(Stored data entries)
------------------------------

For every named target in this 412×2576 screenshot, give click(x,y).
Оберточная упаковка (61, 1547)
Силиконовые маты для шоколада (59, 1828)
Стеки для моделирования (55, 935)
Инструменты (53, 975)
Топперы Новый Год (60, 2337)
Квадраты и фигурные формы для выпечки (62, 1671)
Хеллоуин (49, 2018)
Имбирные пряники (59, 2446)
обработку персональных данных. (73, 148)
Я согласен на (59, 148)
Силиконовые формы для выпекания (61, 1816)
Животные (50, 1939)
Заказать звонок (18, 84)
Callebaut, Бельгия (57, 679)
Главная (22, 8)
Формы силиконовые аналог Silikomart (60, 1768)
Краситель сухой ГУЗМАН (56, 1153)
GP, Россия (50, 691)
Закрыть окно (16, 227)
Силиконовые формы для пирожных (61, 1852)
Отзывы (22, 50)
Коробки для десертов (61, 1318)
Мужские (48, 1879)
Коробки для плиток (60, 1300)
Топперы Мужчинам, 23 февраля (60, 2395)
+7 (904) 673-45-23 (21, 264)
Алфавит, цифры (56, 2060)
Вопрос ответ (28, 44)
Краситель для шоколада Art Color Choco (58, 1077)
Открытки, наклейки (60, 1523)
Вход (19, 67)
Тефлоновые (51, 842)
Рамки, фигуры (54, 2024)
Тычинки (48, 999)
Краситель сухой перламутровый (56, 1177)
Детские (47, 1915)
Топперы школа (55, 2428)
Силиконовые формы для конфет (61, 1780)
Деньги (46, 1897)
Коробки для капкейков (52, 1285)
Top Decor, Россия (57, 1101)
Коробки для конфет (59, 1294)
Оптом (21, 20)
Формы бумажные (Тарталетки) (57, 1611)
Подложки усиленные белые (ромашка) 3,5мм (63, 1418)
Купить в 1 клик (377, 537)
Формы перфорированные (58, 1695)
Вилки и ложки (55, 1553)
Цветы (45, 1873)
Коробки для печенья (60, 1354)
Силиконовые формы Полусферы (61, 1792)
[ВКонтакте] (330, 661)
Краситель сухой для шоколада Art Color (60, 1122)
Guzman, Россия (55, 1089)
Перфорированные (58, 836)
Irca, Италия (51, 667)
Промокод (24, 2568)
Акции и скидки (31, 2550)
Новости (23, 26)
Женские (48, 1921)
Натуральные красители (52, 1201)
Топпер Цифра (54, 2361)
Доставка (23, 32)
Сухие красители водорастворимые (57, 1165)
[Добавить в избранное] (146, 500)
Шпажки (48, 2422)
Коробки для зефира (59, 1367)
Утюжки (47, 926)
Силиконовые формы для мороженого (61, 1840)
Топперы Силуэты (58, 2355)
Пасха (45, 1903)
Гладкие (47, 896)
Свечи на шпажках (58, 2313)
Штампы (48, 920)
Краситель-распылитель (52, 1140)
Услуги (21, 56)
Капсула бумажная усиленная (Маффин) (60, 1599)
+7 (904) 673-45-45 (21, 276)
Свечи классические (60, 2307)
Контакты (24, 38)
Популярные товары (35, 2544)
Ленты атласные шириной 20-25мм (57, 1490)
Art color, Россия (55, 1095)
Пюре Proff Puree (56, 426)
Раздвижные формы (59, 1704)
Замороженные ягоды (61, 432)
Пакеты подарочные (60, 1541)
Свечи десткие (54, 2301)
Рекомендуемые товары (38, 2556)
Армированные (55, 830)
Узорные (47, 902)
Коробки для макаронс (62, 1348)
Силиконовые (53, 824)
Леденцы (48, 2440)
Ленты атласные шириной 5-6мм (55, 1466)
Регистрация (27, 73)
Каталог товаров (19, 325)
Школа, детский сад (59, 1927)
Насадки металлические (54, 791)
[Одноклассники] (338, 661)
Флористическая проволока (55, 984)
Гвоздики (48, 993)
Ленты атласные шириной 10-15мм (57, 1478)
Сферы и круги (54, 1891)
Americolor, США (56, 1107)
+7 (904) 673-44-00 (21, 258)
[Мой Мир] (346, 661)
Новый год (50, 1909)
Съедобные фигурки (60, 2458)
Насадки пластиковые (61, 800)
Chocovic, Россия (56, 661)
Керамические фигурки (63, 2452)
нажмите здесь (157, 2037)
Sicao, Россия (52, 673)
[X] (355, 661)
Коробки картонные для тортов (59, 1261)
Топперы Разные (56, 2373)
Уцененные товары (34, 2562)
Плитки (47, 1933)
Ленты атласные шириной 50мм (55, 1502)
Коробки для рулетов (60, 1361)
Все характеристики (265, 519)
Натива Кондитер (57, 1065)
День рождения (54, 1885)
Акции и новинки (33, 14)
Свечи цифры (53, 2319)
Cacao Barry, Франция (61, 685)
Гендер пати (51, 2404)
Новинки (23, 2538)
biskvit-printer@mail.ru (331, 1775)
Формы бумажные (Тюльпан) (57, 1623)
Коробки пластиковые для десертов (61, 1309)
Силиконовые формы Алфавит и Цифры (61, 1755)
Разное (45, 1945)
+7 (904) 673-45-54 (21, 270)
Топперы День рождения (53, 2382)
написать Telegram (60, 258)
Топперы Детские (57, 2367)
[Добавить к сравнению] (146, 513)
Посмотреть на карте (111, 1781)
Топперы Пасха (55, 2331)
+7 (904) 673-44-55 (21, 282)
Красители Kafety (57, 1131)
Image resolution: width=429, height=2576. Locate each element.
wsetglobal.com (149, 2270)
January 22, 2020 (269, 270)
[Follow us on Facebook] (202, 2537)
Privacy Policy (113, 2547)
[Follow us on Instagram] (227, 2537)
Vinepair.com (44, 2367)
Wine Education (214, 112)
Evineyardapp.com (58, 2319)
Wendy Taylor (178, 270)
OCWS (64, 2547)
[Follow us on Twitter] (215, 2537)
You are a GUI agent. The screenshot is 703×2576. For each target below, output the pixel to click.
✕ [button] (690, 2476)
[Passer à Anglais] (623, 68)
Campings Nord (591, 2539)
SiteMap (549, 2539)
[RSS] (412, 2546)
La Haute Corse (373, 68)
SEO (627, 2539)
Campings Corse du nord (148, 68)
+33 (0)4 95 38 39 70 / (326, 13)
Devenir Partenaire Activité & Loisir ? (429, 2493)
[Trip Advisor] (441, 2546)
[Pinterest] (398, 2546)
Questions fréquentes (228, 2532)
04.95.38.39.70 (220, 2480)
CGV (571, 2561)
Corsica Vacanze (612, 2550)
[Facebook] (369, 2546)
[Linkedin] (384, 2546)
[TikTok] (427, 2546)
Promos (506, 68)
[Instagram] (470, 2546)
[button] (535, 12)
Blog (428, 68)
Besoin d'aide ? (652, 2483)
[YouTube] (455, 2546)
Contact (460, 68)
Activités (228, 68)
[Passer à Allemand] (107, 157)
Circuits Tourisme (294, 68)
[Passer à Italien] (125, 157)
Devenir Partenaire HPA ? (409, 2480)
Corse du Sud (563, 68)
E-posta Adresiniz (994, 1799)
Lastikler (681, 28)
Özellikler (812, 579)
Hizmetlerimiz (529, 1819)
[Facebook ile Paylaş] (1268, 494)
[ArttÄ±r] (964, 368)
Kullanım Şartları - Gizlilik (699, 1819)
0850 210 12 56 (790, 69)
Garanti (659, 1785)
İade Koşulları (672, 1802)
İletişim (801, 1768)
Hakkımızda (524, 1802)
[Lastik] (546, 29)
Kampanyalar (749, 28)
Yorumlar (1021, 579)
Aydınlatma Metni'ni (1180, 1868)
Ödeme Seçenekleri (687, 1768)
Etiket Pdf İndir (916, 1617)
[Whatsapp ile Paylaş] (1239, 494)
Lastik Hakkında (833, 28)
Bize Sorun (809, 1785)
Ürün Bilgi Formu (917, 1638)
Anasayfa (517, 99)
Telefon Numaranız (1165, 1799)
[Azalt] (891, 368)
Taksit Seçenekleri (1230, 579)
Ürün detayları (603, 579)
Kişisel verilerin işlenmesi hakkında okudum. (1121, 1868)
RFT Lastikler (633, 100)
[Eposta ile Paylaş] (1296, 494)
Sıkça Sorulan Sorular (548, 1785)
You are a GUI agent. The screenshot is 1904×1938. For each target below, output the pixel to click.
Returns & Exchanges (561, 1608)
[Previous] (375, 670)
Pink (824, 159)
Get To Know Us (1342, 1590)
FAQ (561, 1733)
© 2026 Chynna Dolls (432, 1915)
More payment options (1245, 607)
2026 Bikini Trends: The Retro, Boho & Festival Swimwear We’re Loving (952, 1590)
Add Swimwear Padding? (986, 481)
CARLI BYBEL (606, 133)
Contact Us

------------------------------

## What is required:
Write out the records above exactly, from the opening line to the line with "Оптом (21, 20)", including both, with nothing added.

## Expected output:
For every named target in this 412×2576 screenshot, give click(x,y).
Оберточная упаковка (61, 1547)
Силиконовые маты для шоколада (59, 1828)
Стеки для моделирования (55, 935)
Инструменты (53, 975)
Топперы Новый Год (60, 2337)
Квадраты и фигурные формы для выпечки (62, 1671)
Хеллоуин (49, 2018)
Имбирные пряники (59, 2446)
обработку персональных данных. (73, 148)
Я согласен на (59, 148)
Силиконовые формы для выпекания (61, 1816)
Животные (50, 1939)
Заказать звонок (18, 84)
Callebaut, Бельгия (57, 679)
Главная (22, 8)
Формы силиконовые аналог Silikomart (60, 1768)
Краситель сухой ГУЗМАН (56, 1153)
GP, Россия (50, 691)
Закрыть окно (16, 227)
Силиконовые формы для пирожных (61, 1852)
Отзывы (22, 50)
Коробки для десертов (61, 1318)
Мужские (48, 1879)
Коробки для плиток (60, 1300)
Топперы Мужчинам, 23 февраля (60, 2395)
+7 (904) 673-45-23 (21, 264)
Алфавит, цифры (56, 2060)
Вопрос ответ (28, 44)
Краситель для шоколада Art Color Choco (58, 1077)
Открытки, наклейки (60, 1523)
Вход (19, 67)
Тефлоновые (51, 842)
Рамки, фигуры (54, 2024)
Тычинки (48, 999)
Краситель сухой перламутровый (56, 1177)
Детские (47, 1915)
Топперы школа (55, 2428)
Силиконовые формы для конфет (61, 1780)
Деньги (46, 1897)
Коробки для капкейков (52, 1285)
Top Decor, Россия (57, 1101)
Коробки для конфет (59, 1294)
Оптом (21, 20)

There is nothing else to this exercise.